My transition over the past few months from student to professional to teacher has taught me one lesson. I am not going to learn professional skills by reading a book about them. Yes, I can quote Daniel Pink and consider myself a professional on motivating others, but what does that mean if I cannot inspire a team in a real life situation.
If I started talking about political policy I may quote an article I read or a webcast I heard. But, do I know what it feels like to write a policy and have it pass congress? Have I stayed up nights stewing over the intricate eliquency of a good foreign affairs approach?
For example, my understanding of project management has increased dramatically over the past two weeks. Throughout this time I have transformed from a novice project manager into a trainer. As I learned in a recent conference in Kyiv, there are many aspects to project management and many different elements which function together.
And quite honestly, I didn’t fully comprehend project management until I was tasked to teach it.

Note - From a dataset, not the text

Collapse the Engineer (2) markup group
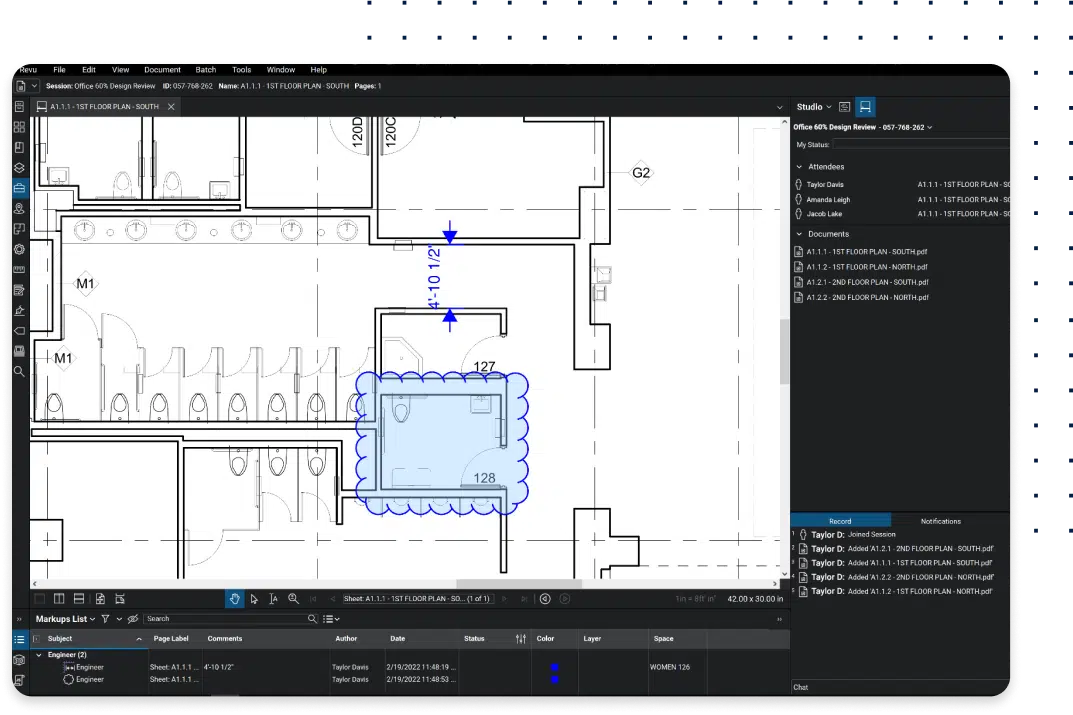 pyautogui.click(x=39, y=655)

Furthermore, I have been taught that teaching was for those who could not do. However, teaching is the best way to learn.

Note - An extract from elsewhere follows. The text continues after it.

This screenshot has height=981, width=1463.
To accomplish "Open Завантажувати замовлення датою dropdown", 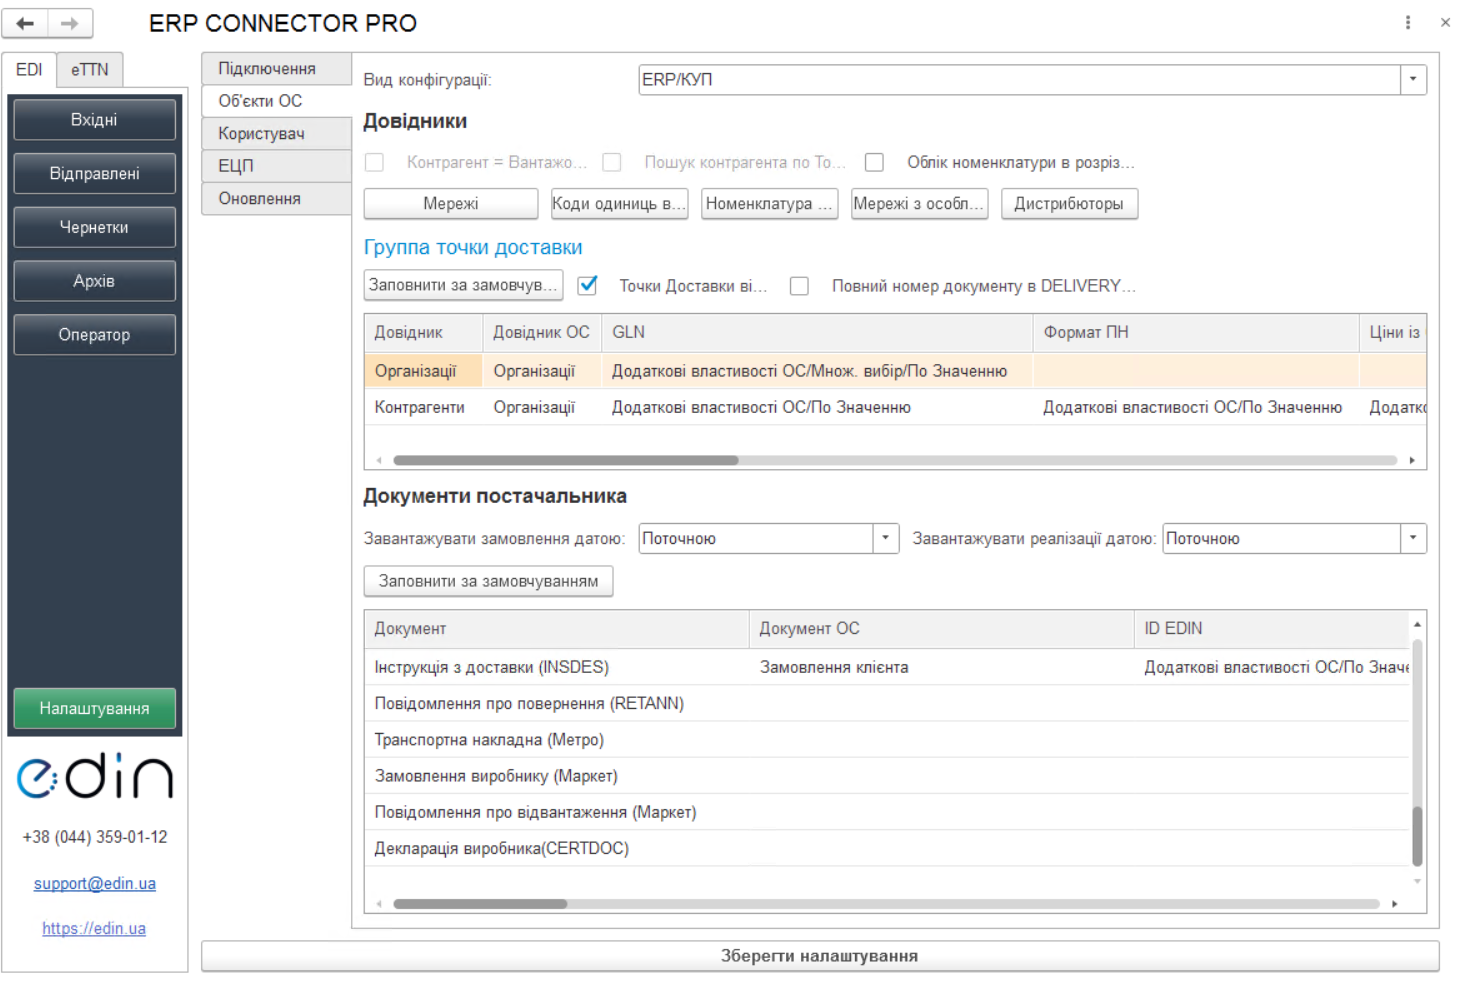I will pos(885,538).
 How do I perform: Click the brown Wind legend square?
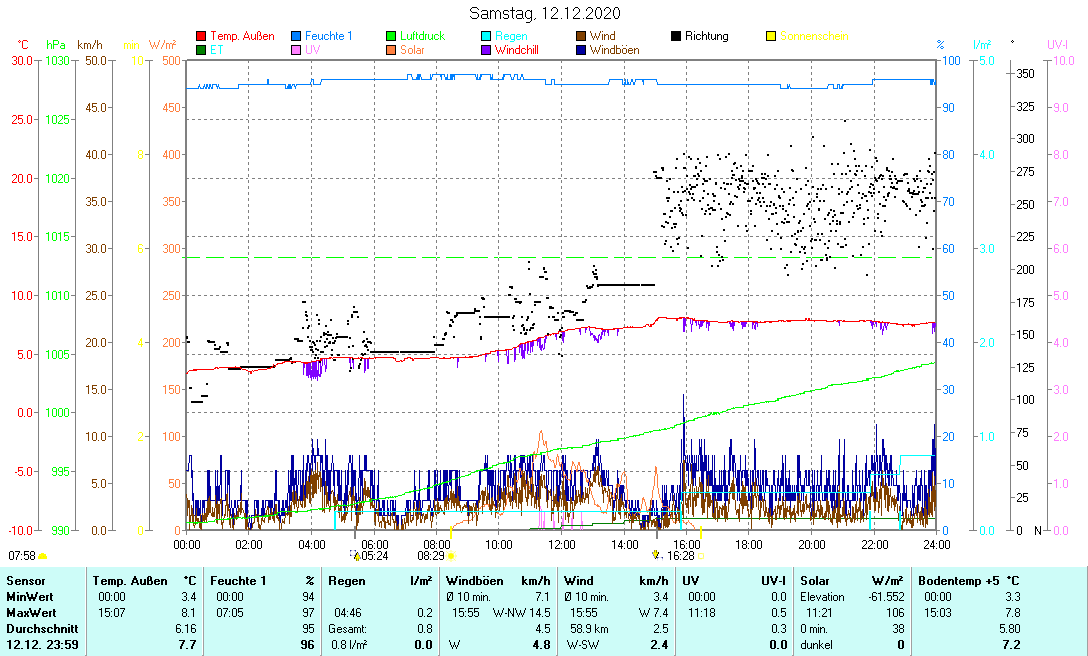click(581, 36)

While I was speaking to a group of university students I found my self subconsciously going through the steps of project management without having to look back at my PowerPoint slides every five second. It was a thrill I hope to harness throughout my life.
As my presentation skills sharpen I am also able to connect with the audience in new ways. Instead of reciting a group of phrase I have begun to formulate my own thoughts, theory and examples of the subject matter. These are skills I could never acquire in 10 years as a student.
I am not trying to diminish the need to learn. I am trying to inspire myself and others to apply their knowledge. The transformation from learning, applying and teaching is a harmonious part if life. I hope that I will never stop this process.
*These are the thoughts of Richard J. Roman and are not a reflection of the Peace Corps or its affiliates.